1 – Export the secret
For the purposes of this guide, I’ll refer to the two clusters are “source” and “destination”. We want to copy a secret from our “source” cluster to our “destination” cluster.
So first, ensure you’re authenticated with your source cluster.
kubectl config current-context
This should show the name of the context configured to access your source cluster.
Now export the secret, and store the secret config data in a file.
kubectl get secret my-secret-name --export -o yaml > my-secret-name.yaml
2 – Import the secret into the new cluster
Now, you can import the secret into the new cluster. So go ahead and authenticate with the destination cluster, and simply apply the config file you just exported.

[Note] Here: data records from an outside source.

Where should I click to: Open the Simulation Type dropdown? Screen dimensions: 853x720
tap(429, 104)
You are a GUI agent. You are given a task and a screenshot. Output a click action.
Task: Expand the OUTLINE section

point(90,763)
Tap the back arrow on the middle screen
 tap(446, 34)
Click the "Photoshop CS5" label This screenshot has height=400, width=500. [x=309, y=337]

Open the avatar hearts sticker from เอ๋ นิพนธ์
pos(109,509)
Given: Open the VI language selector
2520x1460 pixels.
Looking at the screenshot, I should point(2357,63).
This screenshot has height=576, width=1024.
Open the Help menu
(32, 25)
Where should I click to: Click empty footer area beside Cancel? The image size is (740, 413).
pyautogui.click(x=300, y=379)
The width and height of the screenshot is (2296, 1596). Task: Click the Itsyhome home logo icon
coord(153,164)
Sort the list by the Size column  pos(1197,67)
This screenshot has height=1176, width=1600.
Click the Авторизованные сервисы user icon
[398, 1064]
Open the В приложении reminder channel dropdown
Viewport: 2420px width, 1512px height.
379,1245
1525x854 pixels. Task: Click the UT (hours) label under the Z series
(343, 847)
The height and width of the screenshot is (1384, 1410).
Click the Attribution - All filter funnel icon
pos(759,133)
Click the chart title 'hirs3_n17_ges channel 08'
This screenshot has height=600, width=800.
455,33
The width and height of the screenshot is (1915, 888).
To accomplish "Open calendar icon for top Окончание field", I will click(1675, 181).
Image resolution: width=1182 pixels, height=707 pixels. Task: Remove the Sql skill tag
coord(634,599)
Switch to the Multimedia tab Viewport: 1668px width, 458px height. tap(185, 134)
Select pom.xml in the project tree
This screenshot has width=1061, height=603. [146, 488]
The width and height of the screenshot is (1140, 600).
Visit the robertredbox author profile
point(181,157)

kubectl apply -f my-secret-name.yaml
Now confirm your secret was created properly.
kubectl get secret
This should show your newly created secret.
Now, a quick note on security. There are security risks associated with storing sensitive information on your file system (even if the file is deleted). In any case, you’ll want to delete the file that was used to temporarily store the secret data, and only use this method if you understand the risks and are happy to accept them.
3 – Simplifying this approach
The first two steps were broken out, but can be combined into a single command.
First you’ll need to get the context names for your two clusters. This command will help:
kubectl config get-contexts
Now you can run:
kubectl get secret my-secret-name --context source_context --export -o yaml | kubectl apply --context destination_context -f -
Hopefully you recognize some of the component parts of this script. We’re skipping the part where we export the config to a file, and instead piping the config into
kubectl apply. Notice that we can set the context for each
kubectl command, this allows us to send data from one cluster to another. Beautiful!